START EXCERPTED RECORDS

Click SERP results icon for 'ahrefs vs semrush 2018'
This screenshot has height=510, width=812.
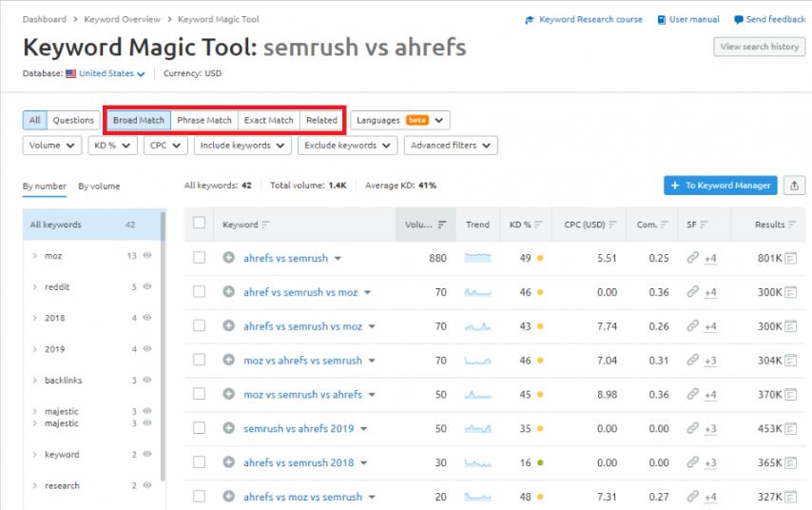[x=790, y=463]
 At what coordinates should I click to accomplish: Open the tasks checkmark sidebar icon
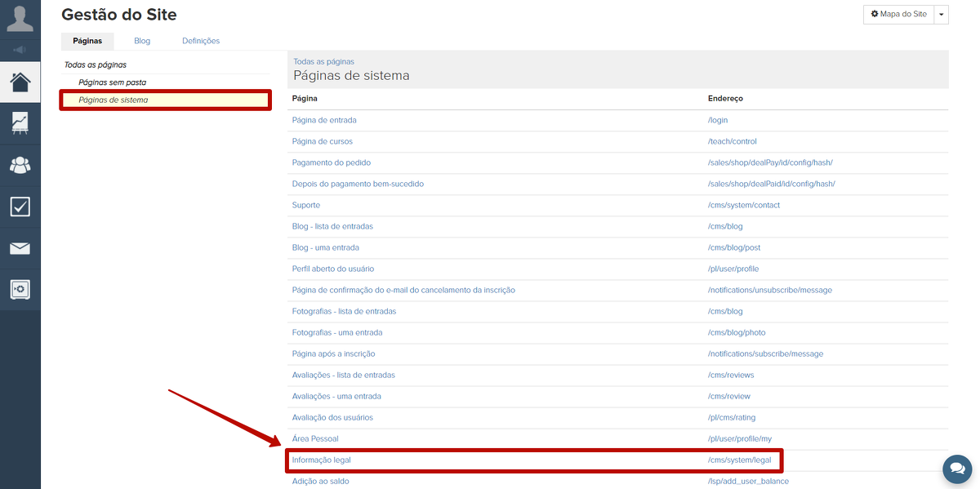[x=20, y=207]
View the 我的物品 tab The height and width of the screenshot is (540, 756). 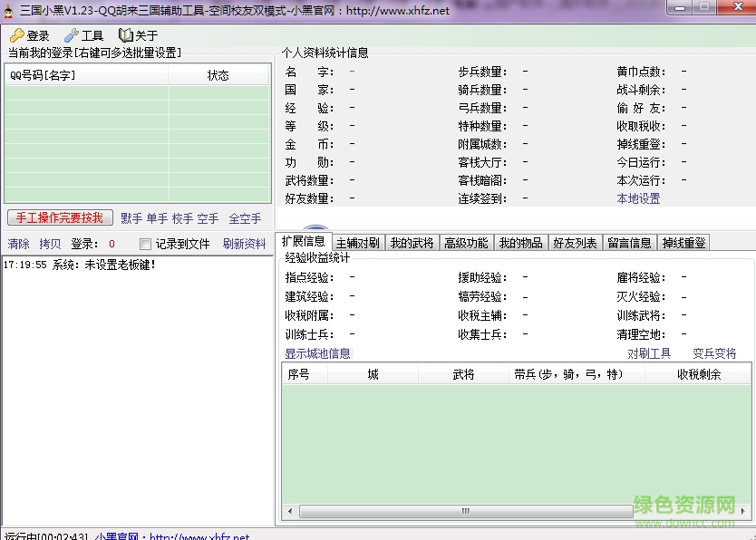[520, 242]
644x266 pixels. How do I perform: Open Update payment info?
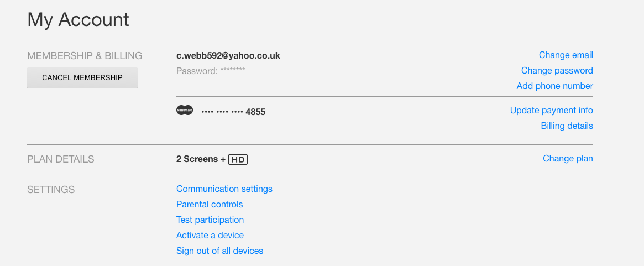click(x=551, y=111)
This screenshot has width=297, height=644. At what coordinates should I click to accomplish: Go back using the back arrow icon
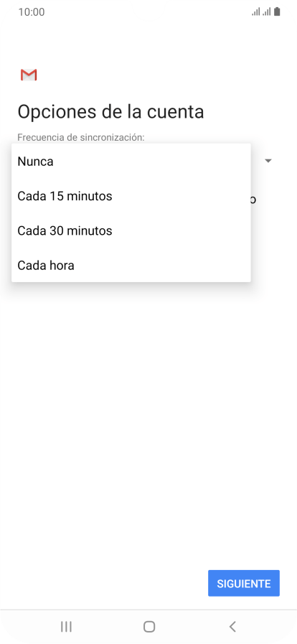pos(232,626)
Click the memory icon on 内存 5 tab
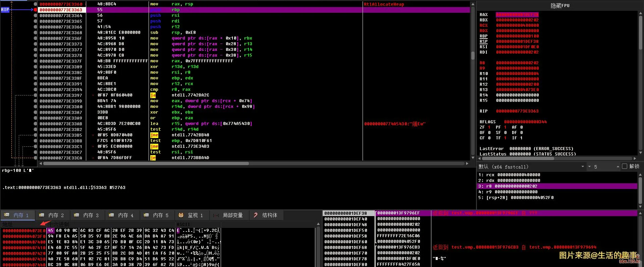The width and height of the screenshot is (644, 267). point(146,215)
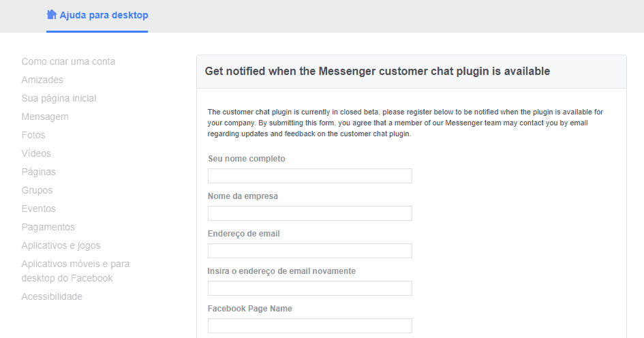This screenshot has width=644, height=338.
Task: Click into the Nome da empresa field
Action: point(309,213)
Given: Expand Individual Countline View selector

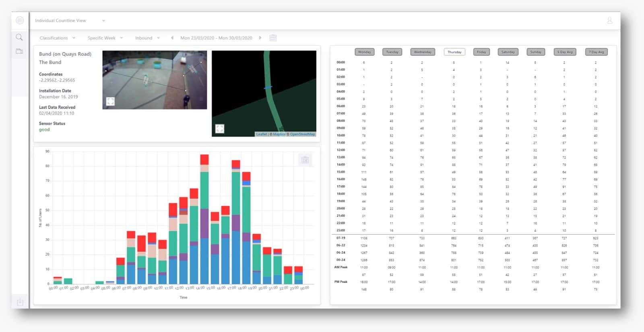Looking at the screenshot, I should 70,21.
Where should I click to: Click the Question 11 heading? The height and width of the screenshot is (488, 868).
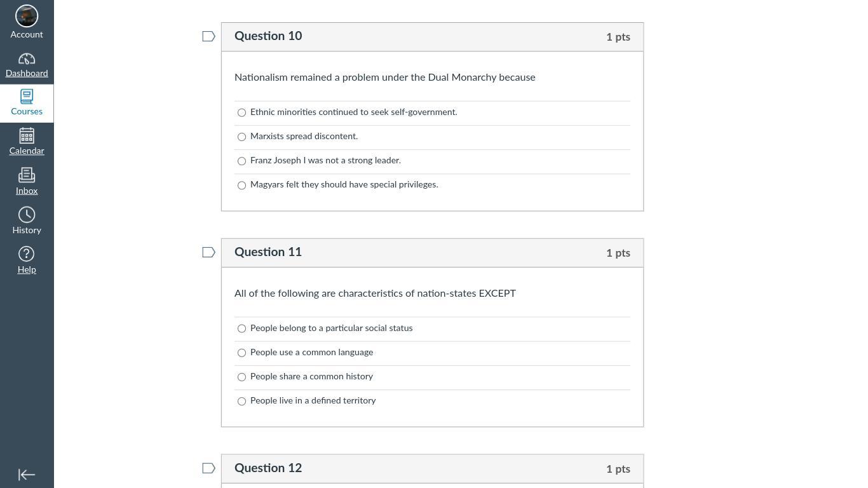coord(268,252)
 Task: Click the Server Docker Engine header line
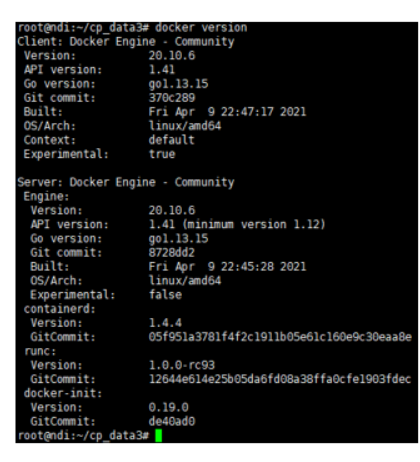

END EXCERPTED RECORDS

Pictures aside, reproduce exactly the lines from the one containing "This screenshot has width=297, height=644." to the end of the listing above, both ends included.

**PROBLEM SOLUTION:**
This screenshot has width=297, height=644. At what coordinates should I click to accomplish: Go back using the back arrow icon
pos(232,626)
Click the memory icon on 内存 5 tab
The width and height of the screenshot is (644, 267). point(146,215)
This screenshot has width=644, height=338.
Task: Click into the Nome da empresa field
Action: point(309,213)
Given: Expand Individual Countline View selector

Looking at the screenshot, I should 70,21.
Where should I click to: Click the Question 11 heading? The height and width of the screenshot is (488, 868).
coord(268,252)
 Task: Click the Server Docker Engine header line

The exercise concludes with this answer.